Em contato com a assessoria de comunicação do Idema, obtemos a informação de que a iniciativa de regularização das salinas artesanais de Grossos, foi desenvolvida com o financiamento de uma emenda parlamentar do Deputado Souza (PSB) e executada pela Universidade Federal Rural do Semi-Árido, Ufersa, em parceria com a Fundação de Amparo e Promoção da Ciência, Tecnologia e Inovação do Rio Grande do Norte, FAPERN e a Prefeitura do município. Em 8 de abril de 2022, 86 licenças ambientais eram entregues aos salineiros da região, através do projeto “Ekosal”, liderado pelo professor Rogério Taygra. Em 2023, Taygra ao lado de Raimunda Thyciana Fernandes, lançaram o livro “Povo do Sal”, narrando os resultados das atividades oriundas do programa, contendo ainda, detalhes importantes a respeito da salicultura de Grossos.

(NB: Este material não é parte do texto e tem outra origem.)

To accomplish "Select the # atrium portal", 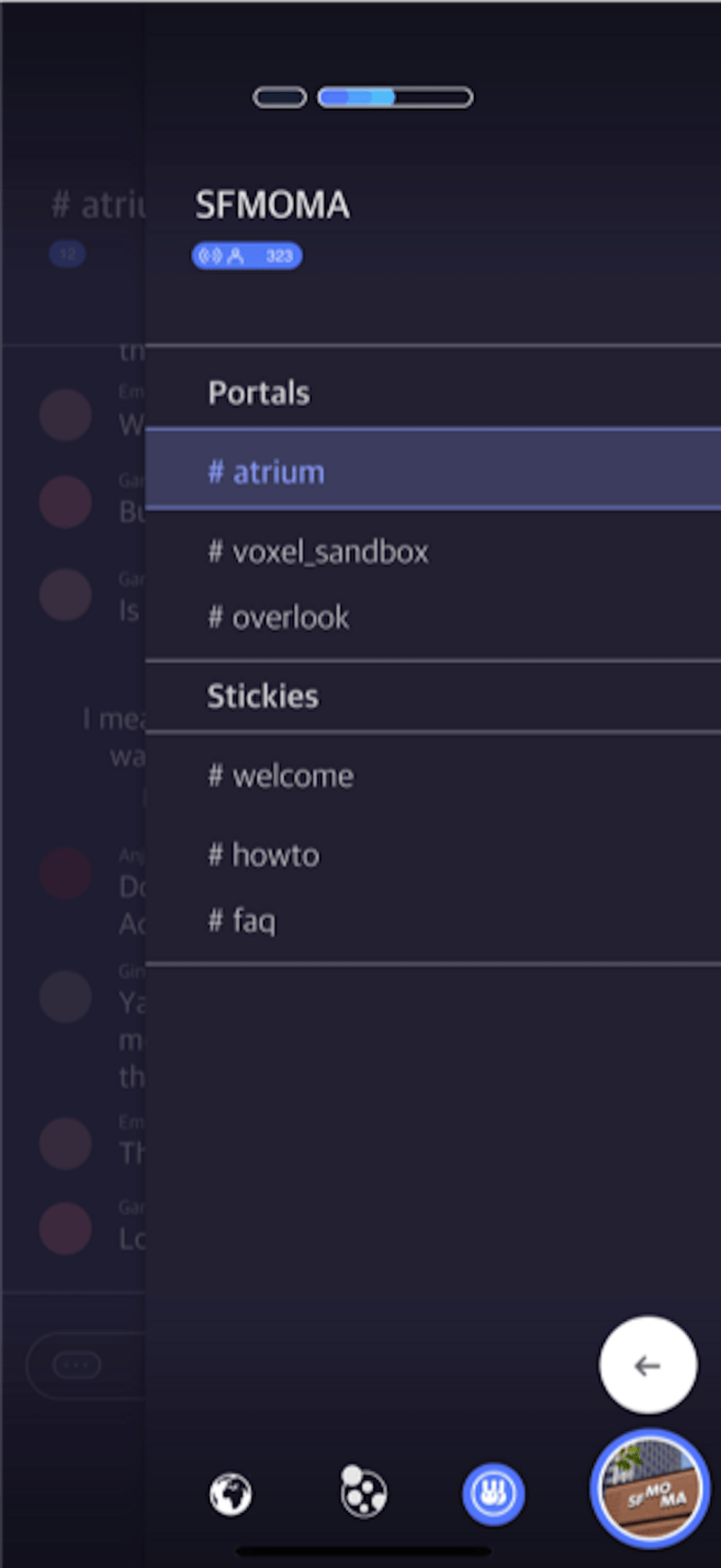I will [x=433, y=470].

“Coordenei o projeto ‘Ekosal’, que tinha como objetivo fazer a regularização ambiental das salinas artesanais de Grossos, com outros professores e alunos da Ufersa. Ao longo do programa, nós fomos cumprindo etapas: primeiro a reunião com os salineiros que tinham interesse em participar, depois, a etapa de mapeamento, elaboração de planta, todos os documentos necessários. Assim nós fomos estabelecendo parcerias, com a Prefeitura, com Instituto de Gestão das Águas do Rio Grande do Norte, IGARN, e por fim, com o Idema, que montou um grupo de trabalho pra analisar os processos de maneira mais rápida e ofertou a gratuidade. Uma economia de pelo menos R$ 6 mil reais, por cada salina”, disse Taygra.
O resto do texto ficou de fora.